Zoals met alle crises het geval is, smeulden die beide crises al lang. In 2002 incasseerde de PvdA, als gevolg van de Fortuynrevolutie, haar grootste nederlaag (zij viel van 29 op 15 procent van de stemmen terug). Sindsdien is zij, volgens haar oud-voorzitter Rottenberg, ‘totaal de koers kwijt’. Dat dit ook voor de VVD geldt, hoeven we na vorige week toch zeker niet meer te zeggen?
Maar welke partij bleek het best bestand tegen die tsunami? Het was de partij wier ondergang acht jaar tevoren was voorspeld: het CDA. In 1994 was dit immers teruggevallen van 35 op 22 procent, maar in 2002 behaalde het weer 28 procent. Het CDA bleek de enige stabiele factor in het politieke spectrum.

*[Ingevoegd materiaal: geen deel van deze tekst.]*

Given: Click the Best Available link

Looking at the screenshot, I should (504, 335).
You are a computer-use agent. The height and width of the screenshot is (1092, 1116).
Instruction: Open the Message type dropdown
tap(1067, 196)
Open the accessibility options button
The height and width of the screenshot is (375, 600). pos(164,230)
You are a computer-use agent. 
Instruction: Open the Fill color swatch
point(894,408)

Hiermee werd aangetoond dat we op z'n minst voorzichtig moeten zijn met politieke voorspellingen. Maar belangrijker is dat PvdA en VVD, ondanks gedeeltelijk herstel, gevoeliger zijn gebleken voor existentiële crises dan het CDA. Wat is de verklaring daarvan? Die alleen maar te zoeken in ongelukkige lijsttrekkers of knullige verkiezingscampagnes is onbevredigend.
Zo'n eendagsverklaring is te onbevredigender, omdat in de omringende landen sociaal-democraten en liberalen er niet veel beter voor staan. In Duitsland bevinden de eersten zich, als coalitiegenoten van een de show stelende christen-democrate, in een malaise. Bovendien worden zij, evenals de PvdA, op hun linkerflank bedreigd - in het Duitse geval de Linkspartei. En de liberalen? De FDP is altijd procentueel kleiner gebleven dan de VVD.

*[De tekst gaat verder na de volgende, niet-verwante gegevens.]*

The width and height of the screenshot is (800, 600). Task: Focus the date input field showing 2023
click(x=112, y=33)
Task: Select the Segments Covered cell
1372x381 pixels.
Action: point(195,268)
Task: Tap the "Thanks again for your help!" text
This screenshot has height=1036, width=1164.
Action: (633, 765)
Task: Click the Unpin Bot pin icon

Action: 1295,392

In Frankrijk is de socialistische partij, na de overwinning van Sarkozy, volstrekt verdeeld. Vooraanstaande socialisten zijn bezweken voor aanbiedingen die de nieuwe president deed. En het liberalisme heeft in het colbertistische Frankrijk nooit echt grond onder de voeten gekregen.

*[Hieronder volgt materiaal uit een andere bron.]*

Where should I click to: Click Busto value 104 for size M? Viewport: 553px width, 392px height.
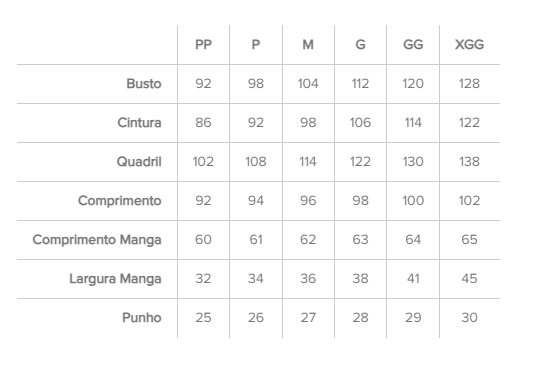(x=308, y=84)
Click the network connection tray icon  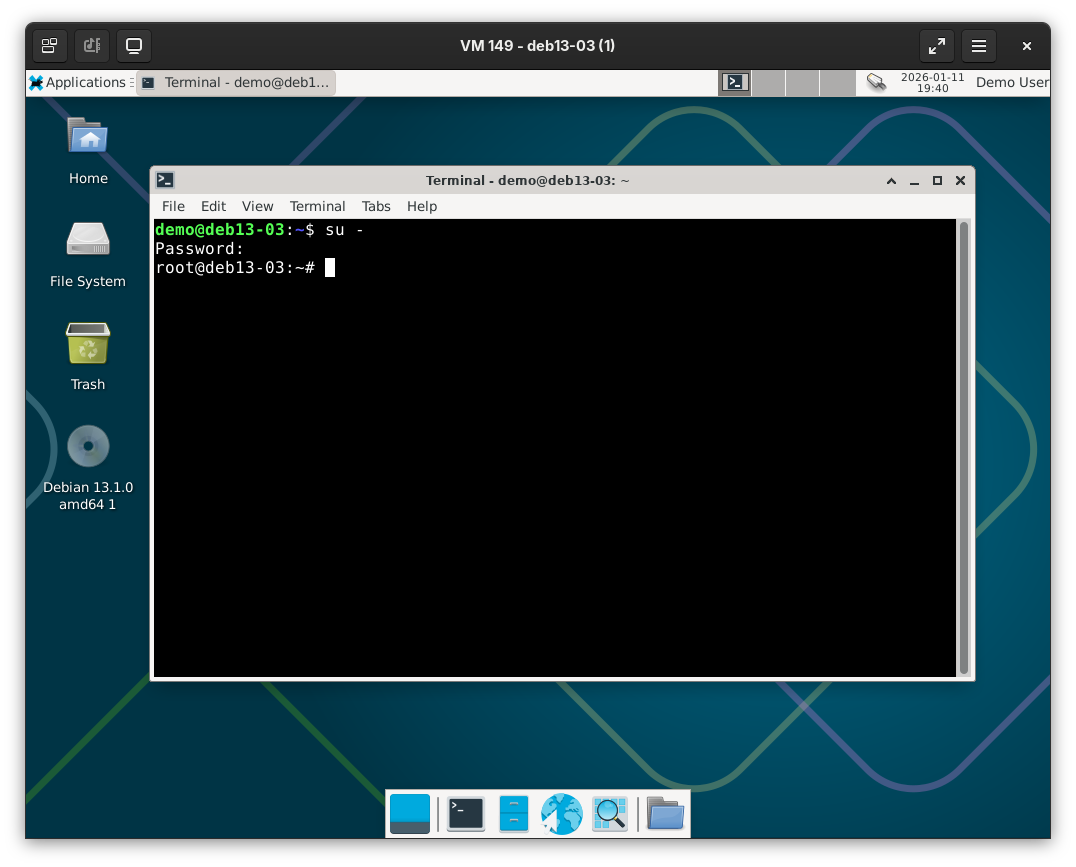(x=876, y=82)
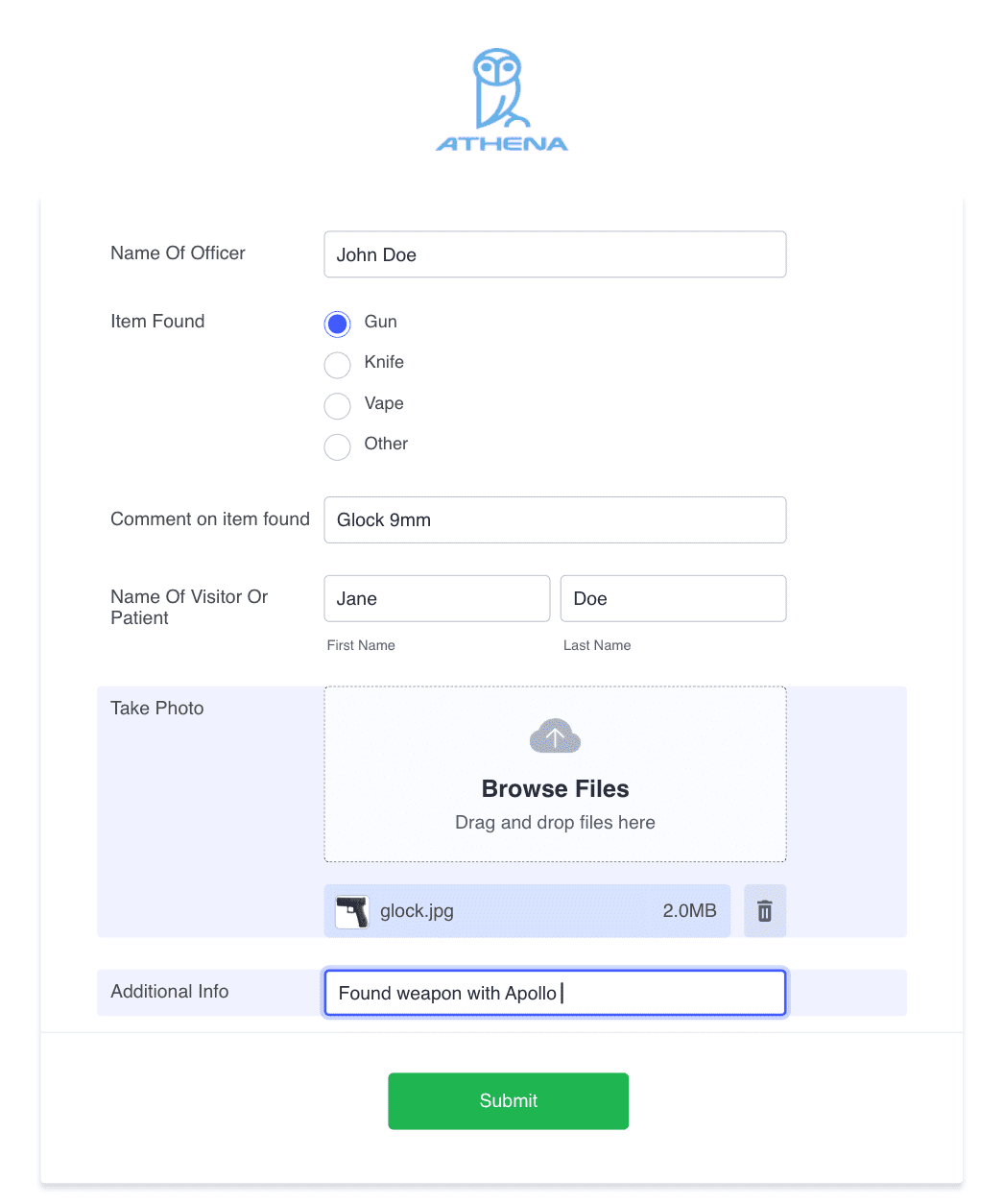Click the Submit button
The image size is (1004, 1204).
tap(509, 1101)
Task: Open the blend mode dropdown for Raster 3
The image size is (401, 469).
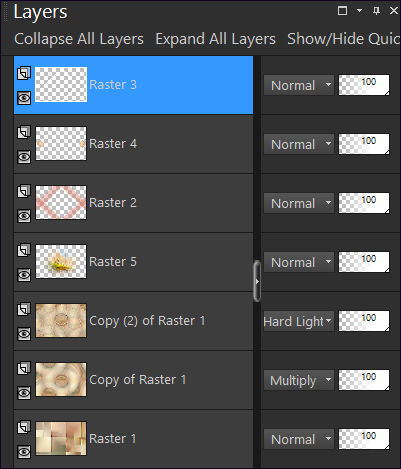Action: coord(298,85)
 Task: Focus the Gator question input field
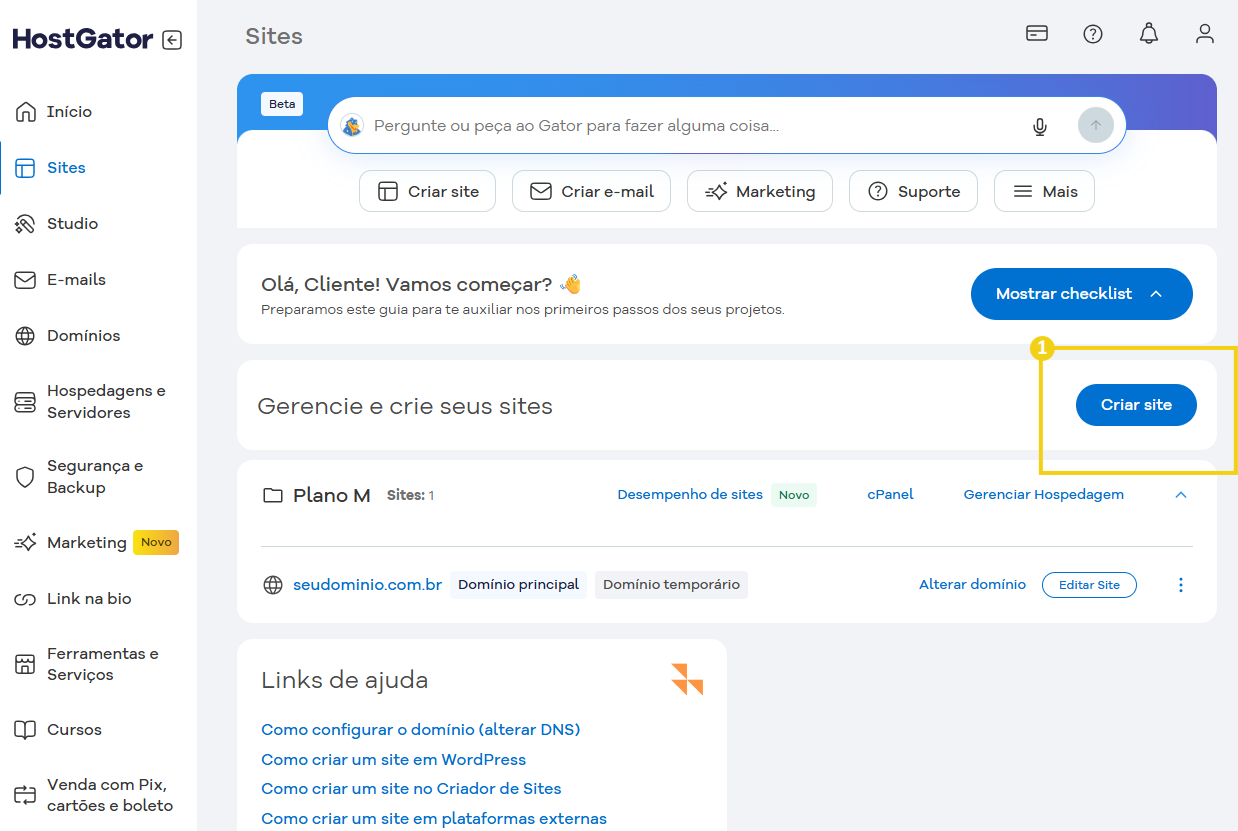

De neer waarin de Nederlandse sociaal-democraten en liberalen zich bevinden, is dus geen uitzondering in Europa. Dat maakt het des te plausibeler om naar oorzaken te zoeken die de beperkingen van plaats en tijd overstijgen. Meer dan suggesties en veronderstellingen kan zo'n zoektocht niet opleveren, maar die kunnen op zichzelf al versoberend werken.
Wat Nederland betreft: de verklaring is nog niet gegeven waarom het CDA zo'n stabiele factor is gebleven - en dat terwijl de kerken leeg blijven lopen - terwijl PvdA en VVD, die eens de toekomst met zich leken te hebben, in verwarring zijn. Is het nostalgie? Is het omdat zijn pretenties moeilijker gefalsifieerd worden dan die van seculiere partijen? Straalt er rust vanuit te midden van de woelige baren? Maar indirect, en op korte termijn, krijgt ook het CDA de instabiliteit van de andere te voelen. Door de crisis in de VVD is die partij voorlopig geen geloofwaardig alternatief waarmee het CDA zijn coalitiegenoot kan dreigen. Dat maakt, paradoxalerwijs, de positie van de PvdA sterker. De stabiliteit van het hele land is in het geding. Voor leedvermaak is geen plaats.